Interesting positioning. Cross-tool memory portability is the right direction. A practical trust layer to add: every recalled item should carry provenance + freshness metadata so agents can choose whether to trust, refresh, or ignore memory instead of treating all recalls as equally valid.
persistent memory across tools is the right problem to solve. the real friction isnt context length, its context continuity -- picking up a claude session tomorrow feeling like you never left. memobase looks solid for the memory layer. the missing piece most people ignore is session state itself: terminal output, working directory, what commands actually ran. memory without replay is just notes.
Yeah, 100% agree. That's one thing I just thought about yesterday also - Every session should be summarised and written to the data store also, that way sessions become portable contexts.
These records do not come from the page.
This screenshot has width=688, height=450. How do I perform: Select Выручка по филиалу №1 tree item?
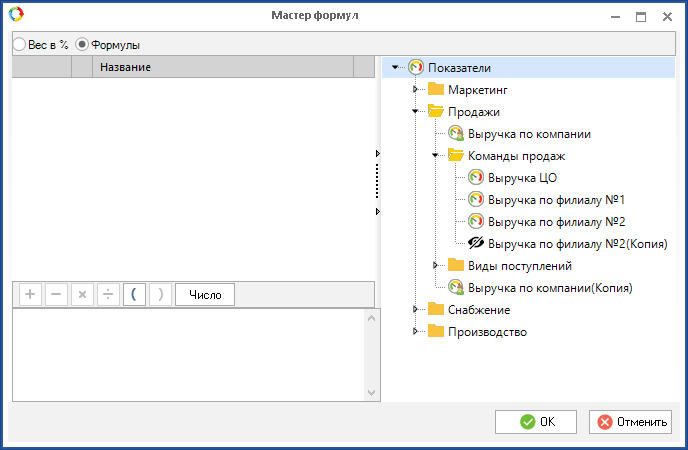tap(556, 200)
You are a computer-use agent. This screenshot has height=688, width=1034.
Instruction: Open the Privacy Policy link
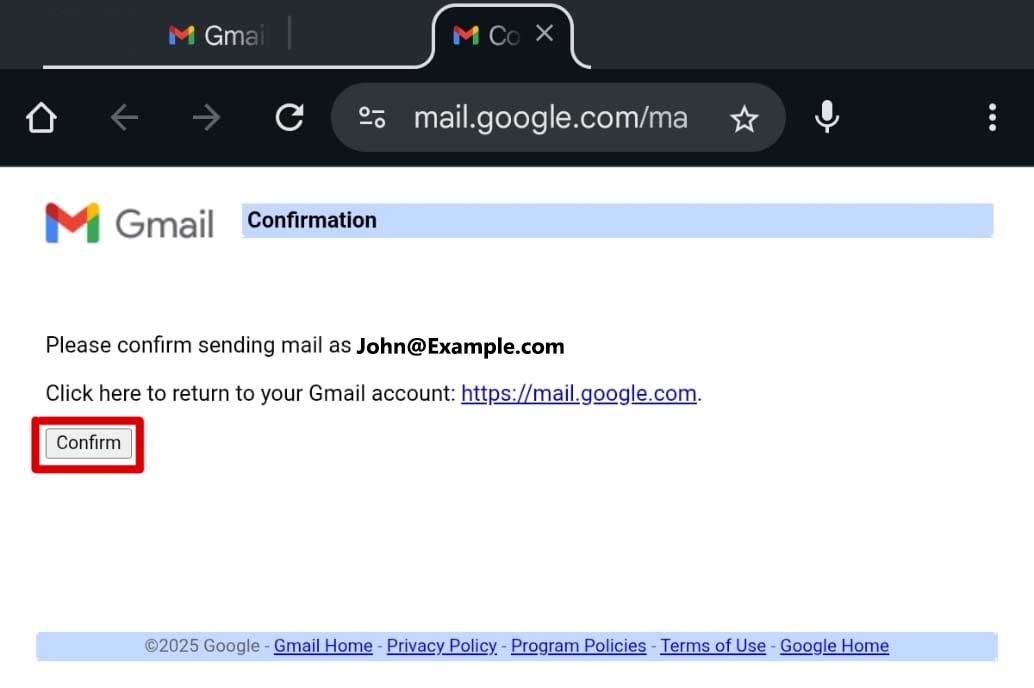[441, 646]
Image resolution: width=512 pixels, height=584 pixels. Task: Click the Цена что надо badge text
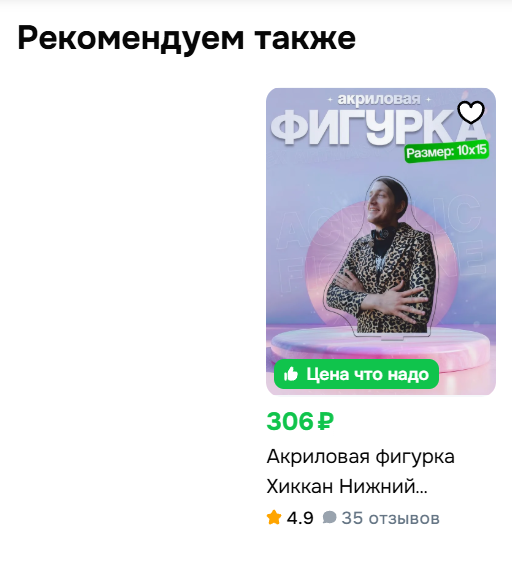coord(368,374)
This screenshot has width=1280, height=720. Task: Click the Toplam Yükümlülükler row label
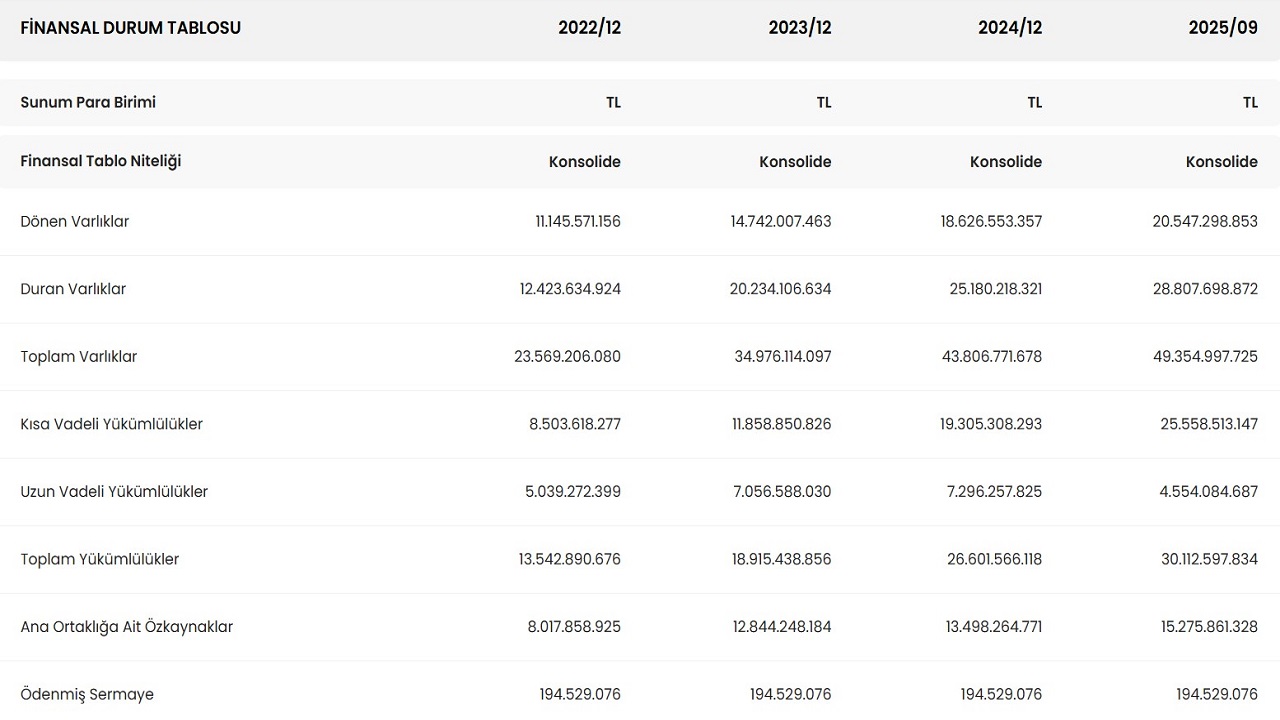[x=100, y=559]
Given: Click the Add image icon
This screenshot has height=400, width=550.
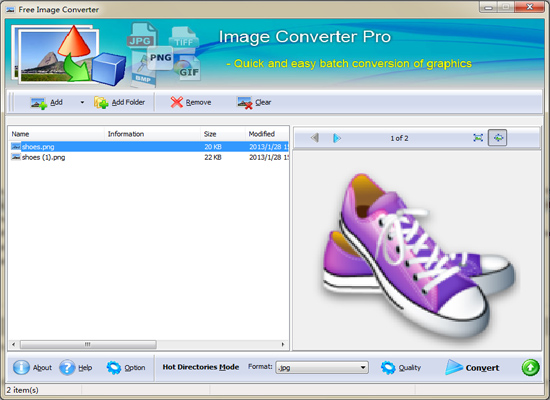Looking at the screenshot, I should [38, 103].
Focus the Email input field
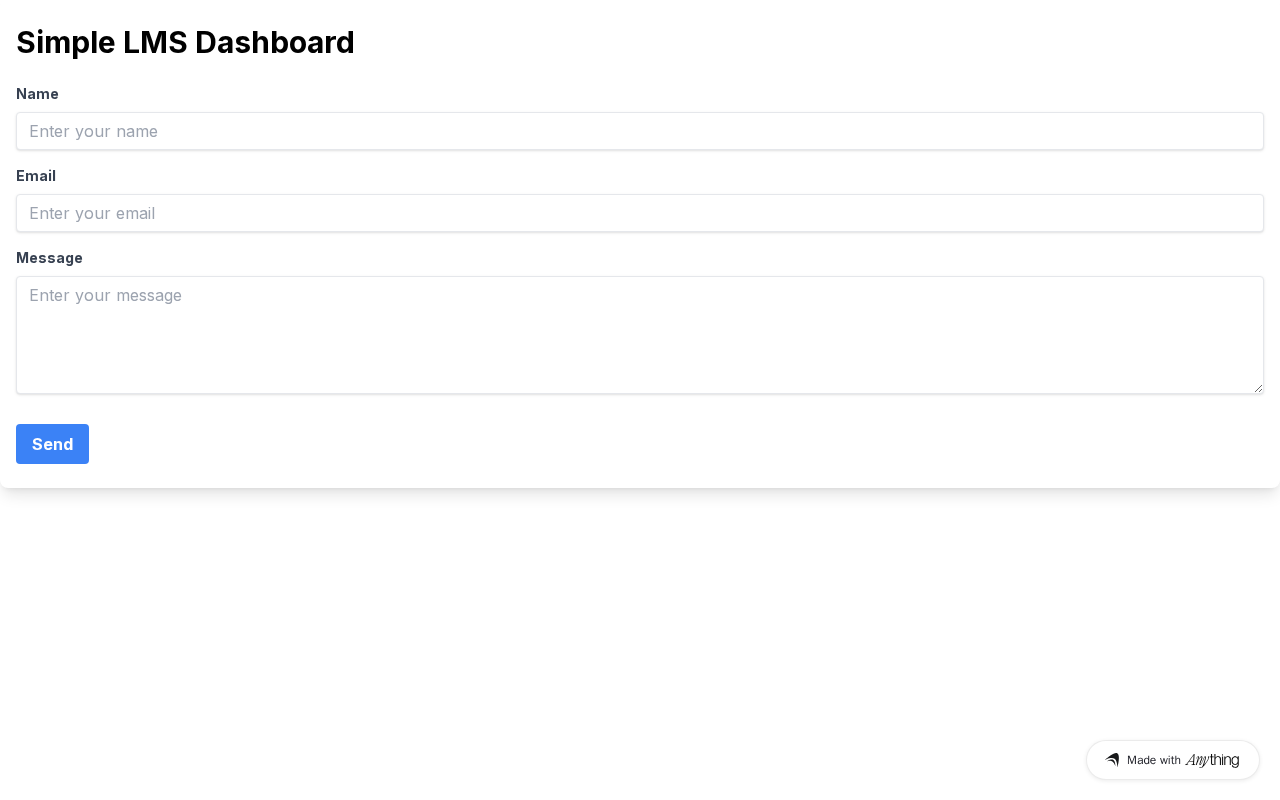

There's potentially a case to be made to have full replay, i.e. the plaintext sessions stored but I'm not entirely sure on how much more valuable that is over a summary.
summaries are probably 80% of the value at 10% of the storage cost. full replay is nice for debugging weird agent behavior but day-to-day you rarely need the raw transcript.
the interesting edge case is when the summary itself becomes the lossy artifact - like, who decides whats important enough to keep? if the model summarises, it might quietly drop the context that would have mattered most next week.
hybrid might be the move: rolling summary plus last N raw turns.
Right - that makes sense. I see it similarly. My assumption though is that as models get better, the likelyhood of the model missing context that matters the most will get lower and lower.
The hybrid approach though is nice, I'll have a think about that and see if that's something I can incoporate into it. Thanks for the feedback, very much appreciated
yeah models are definitely getting better at prioritizing signal over noise. but theres still an interesting edge case -- the context that matters most is often the stuff you didnt know mattered when you said it. like a throwaway comment three sessions ago that turns out to be load-bearing. hybrid at least gives you a fallback when the model makes a bad bet on whats important.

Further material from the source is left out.